Input for this task
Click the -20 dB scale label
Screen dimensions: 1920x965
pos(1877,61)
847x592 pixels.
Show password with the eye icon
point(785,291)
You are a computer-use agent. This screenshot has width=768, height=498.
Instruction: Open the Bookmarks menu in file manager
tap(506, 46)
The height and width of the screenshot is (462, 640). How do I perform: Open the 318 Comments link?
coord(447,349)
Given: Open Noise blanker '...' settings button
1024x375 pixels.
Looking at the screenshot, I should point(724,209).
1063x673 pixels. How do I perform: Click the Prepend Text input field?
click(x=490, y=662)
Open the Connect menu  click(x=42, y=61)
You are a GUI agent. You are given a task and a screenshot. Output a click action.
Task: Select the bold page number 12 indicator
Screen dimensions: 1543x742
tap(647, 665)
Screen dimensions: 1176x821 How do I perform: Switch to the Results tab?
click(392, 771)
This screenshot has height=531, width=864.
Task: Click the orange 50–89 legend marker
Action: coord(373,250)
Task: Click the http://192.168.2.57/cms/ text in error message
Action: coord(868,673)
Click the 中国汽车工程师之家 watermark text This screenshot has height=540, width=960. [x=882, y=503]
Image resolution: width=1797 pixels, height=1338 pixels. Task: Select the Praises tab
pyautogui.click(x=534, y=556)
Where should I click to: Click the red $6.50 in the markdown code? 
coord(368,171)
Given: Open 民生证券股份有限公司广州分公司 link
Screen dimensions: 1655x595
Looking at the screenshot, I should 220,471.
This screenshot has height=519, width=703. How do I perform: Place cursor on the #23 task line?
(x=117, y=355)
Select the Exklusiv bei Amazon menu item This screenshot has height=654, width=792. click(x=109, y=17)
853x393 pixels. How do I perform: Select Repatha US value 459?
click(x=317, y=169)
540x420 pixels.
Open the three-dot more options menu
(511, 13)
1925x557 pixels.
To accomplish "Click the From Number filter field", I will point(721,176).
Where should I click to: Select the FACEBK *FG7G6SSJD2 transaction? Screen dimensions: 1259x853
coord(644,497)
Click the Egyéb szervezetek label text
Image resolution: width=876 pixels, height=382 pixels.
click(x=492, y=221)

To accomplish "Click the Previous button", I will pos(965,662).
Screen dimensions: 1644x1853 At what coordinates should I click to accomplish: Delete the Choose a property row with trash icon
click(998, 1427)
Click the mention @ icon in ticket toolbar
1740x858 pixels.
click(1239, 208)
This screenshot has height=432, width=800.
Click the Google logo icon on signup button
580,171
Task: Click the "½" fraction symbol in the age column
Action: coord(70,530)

Aim of the exercise
Each line above should be duplicated without any alteration.

Task answer
Click the -20 dB scale label
Screen dimensions: 1920x965
pos(1877,61)
847x592 pixels.
Show password with the eye icon
point(785,291)
You are a computer-use agent. This screenshot has width=768, height=498.
Instruction: Open the Bookmarks menu in file manager
tap(506, 46)
The height and width of the screenshot is (462, 640). How do I perform: Open the 318 Comments link?
coord(447,349)
Given: Open Noise blanker '...' settings button
1024x375 pixels.
Looking at the screenshot, I should point(724,209).
1063x673 pixels. How do I perform: Click the Prepend Text input field?
click(x=490, y=662)
Open the Connect menu  click(x=42, y=61)
You are a GUI agent. You are given a task and a screenshot. Output a click action.
Task: Select the bold page number 12 indicator
Screen dimensions: 1543x742
tap(647, 665)
Screen dimensions: 1176x821 How do I perform: Switch to the Results tab?
click(392, 771)
This screenshot has height=531, width=864.
Task: Click the orange 50–89 legend marker
Action: coord(373,250)
Task: Click the http://192.168.2.57/cms/ text in error message
Action: coord(868,673)
Click the 中国汽车工程师之家 watermark text This screenshot has height=540, width=960. [x=882, y=503]
Image resolution: width=1797 pixels, height=1338 pixels. Task: Select the Praises tab
pyautogui.click(x=534, y=556)
Where should I click to: Click the red $6.50 in the markdown code? 
coord(368,171)
Given: Open 民生证券股份有限公司广州分公司 link
Screen dimensions: 1655x595
Looking at the screenshot, I should 220,471.
This screenshot has height=519, width=703. How do I perform: Place cursor on the #23 task line?
(x=117, y=355)
Select the Exklusiv bei Amazon menu item This screenshot has height=654, width=792. click(x=109, y=17)
853x393 pixels. How do I perform: Select Repatha US value 459?
click(x=317, y=169)
540x420 pixels.
Open the three-dot more options menu
(511, 13)
1925x557 pixels.
To accomplish "Click the From Number filter field", I will point(721,176).
Where should I click to: Select the FACEBK *FG7G6SSJD2 transaction? Screen dimensions: 1259x853
coord(644,497)
Click the Egyéb szervezetek label text
Image resolution: width=876 pixels, height=382 pixels.
click(x=492, y=221)

To accomplish "Click the Previous button", I will pos(965,662).
Screen dimensions: 1644x1853 At what coordinates should I click to accomplish: Delete the Choose a property row with trash icon
click(998, 1427)
Click the mention @ icon in ticket toolbar
1740x858 pixels.
click(1239, 208)
This screenshot has height=432, width=800.
Click the Google logo icon on signup button
580,171
Task: Click the "½" fraction symbol in the age column
Action: coord(70,530)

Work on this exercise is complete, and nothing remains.